───── Given records

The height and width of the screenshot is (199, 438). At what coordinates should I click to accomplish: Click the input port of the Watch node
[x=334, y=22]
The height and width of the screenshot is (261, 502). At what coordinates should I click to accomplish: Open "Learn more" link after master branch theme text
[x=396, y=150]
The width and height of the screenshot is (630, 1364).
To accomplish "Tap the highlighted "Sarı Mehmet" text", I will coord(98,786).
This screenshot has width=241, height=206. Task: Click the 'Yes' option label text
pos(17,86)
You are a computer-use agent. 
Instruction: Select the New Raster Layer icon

──────────

Required task: Transcribe the stretch from the start of the records through the line containing "[x=334, y=22]", reproducing each line without any change.

Result of this task:
The height and width of the screenshot is (199, 438). At what coordinates should I click to accomplish: Click the input port of the Watch node
[x=334, y=22]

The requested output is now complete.